When fishing on the ice or in freezing conditions, you will want a thicker glove, one which insulates your hands from the cold, as well as a glove which is waterproof to prevent your fingers getting wet when dipped in the water. Full gloves will keep your hands fully enclosed in extreme cold conditions and should be textured on the surface to aid grip.
In warmer temperatures, you may prefer to opt for an open-finger glove, one which is lightweight and breathable to help prevent moisture building up from sweating. It’s important, however, that the gloves offer UV protection.
You will need to consider the type of fishing you plan to do before deciding on the most suitable style of glove. Open-finger gloves aid dexterity and feel, and they can be the best option when tying knots or when frequently re-rigging tackle.
But when game or sea fishing, a full glove can offer better protection against larger, toothy predators. They can also prevent you from slicing your fingers when forced to grab the line when a fish strikes a lure and tries to take off. The glove should offer good padding but retain a level of flexibility to allow mobility within the fingers.
Some anglers may take different gloves to perform different functions. They may use open-finger gloves for tying knots and full gloves for leadering and landing fish. Again, personal preference and experience will come into play here.
If you’re a regular angler, then it is worthwhile investing in good-quality, durable gloves. This does not mean they need to be heavy duty, just the best gloves for the fishing you tend to do. Good-quality gloves will stand up to abrasion, and they can save you money in the long term from the need to constantly replace them.

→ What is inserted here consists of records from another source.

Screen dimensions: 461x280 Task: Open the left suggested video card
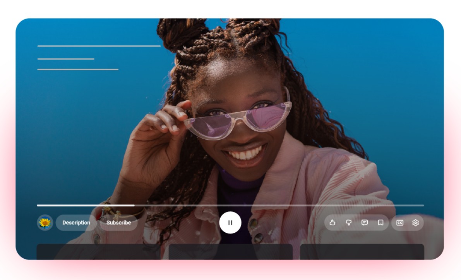(x=98, y=252)
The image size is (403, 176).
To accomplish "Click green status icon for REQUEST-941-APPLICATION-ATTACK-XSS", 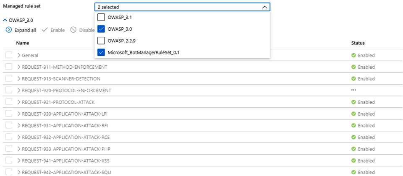I will (x=353, y=160).
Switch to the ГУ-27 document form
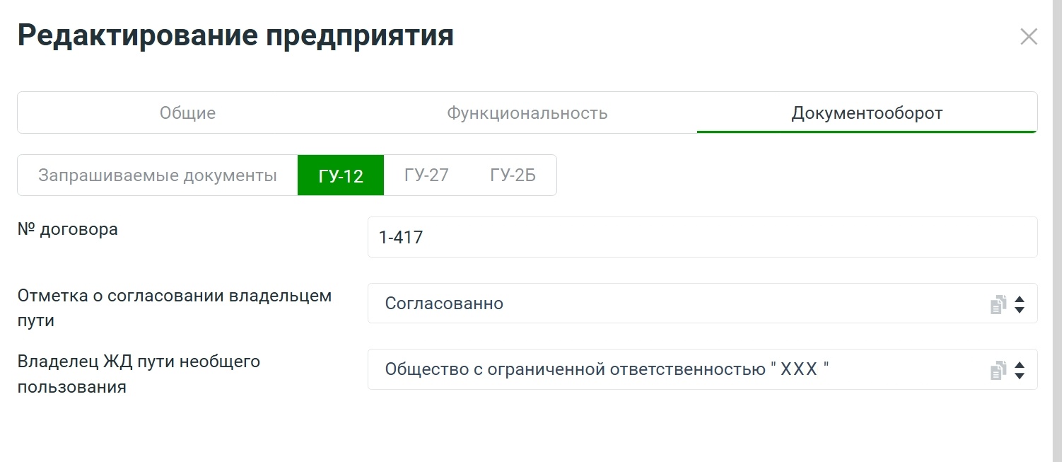This screenshot has width=1064, height=462. coord(426,175)
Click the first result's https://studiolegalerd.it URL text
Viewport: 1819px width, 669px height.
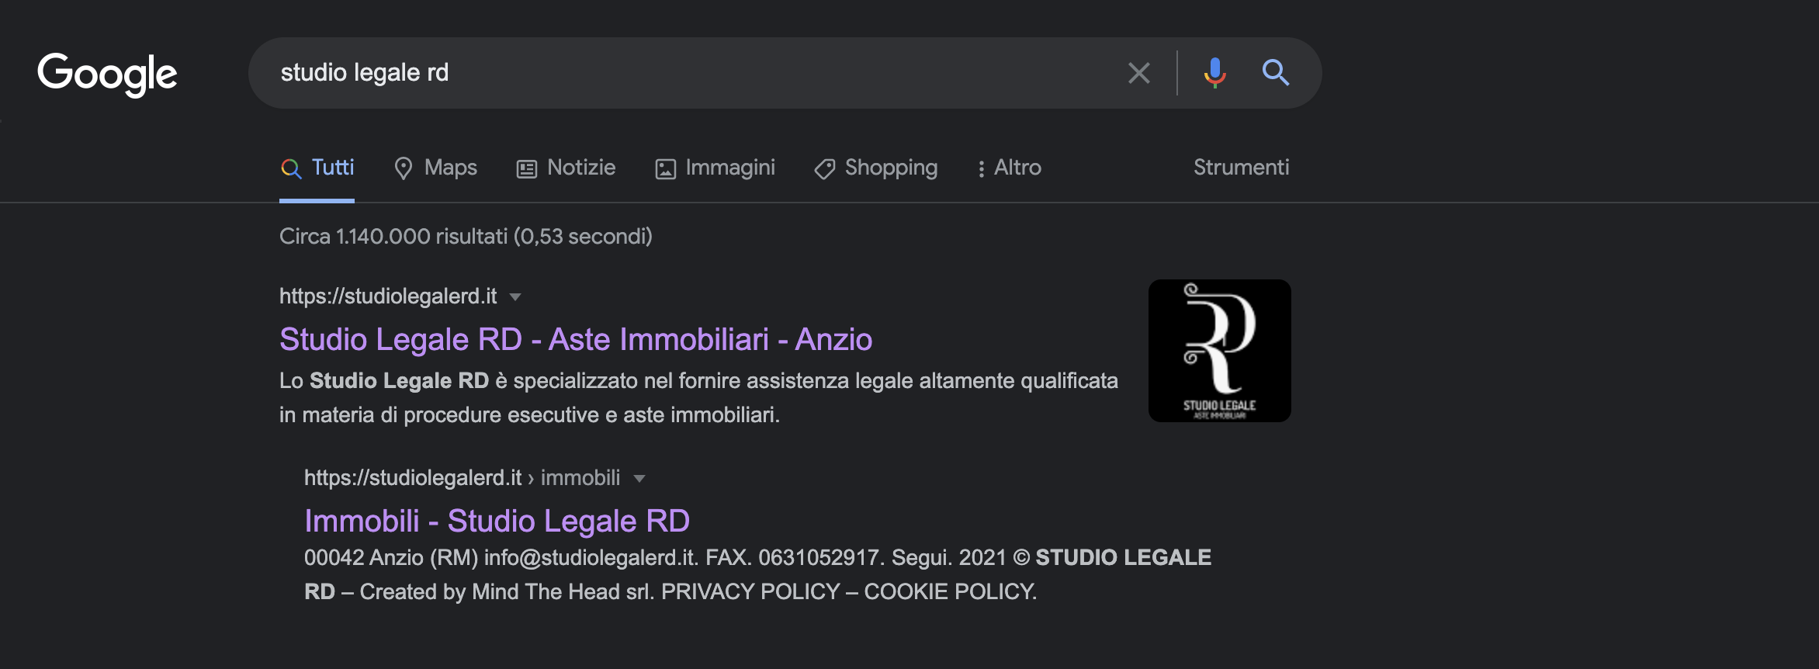tap(388, 296)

There are also good pairs of fishing gloves at the lower end of the price range. Although they will not be as durable, they should be fineif you are an irregular angler and need gloves for the occasional trip.
Keeping your hands dry is essential in preventing heat loss, particularly when winter fishing. Gloves which repel water rather than being waterproof may do the job in warmer months, as they can often dry out quickly once they have been in contact with water. When fishing in colder conditions, however, a waterproof pair of gloves is key to keeping your fingers dry and warm.
Our hands have decent traction to hold everyday items, so when you wear fishing gloves, you don’t want to lose that grip. Most fishing gloves will be designed with an element of grip, but gloves with enhanced grip can be worth the money. These usually involve textured layers of rubber or leather on the palm of the glove to provide better traction when holding fishing gear and when handling fish.
Fishing gloves keep your hands insulated and warm and protect you from fish, your gear, and the elements. Choosing the right gloves for the expected weather conditions and the specific kind of fishing you’re doing is key to making the most of your mitts and to a successful fishing trip.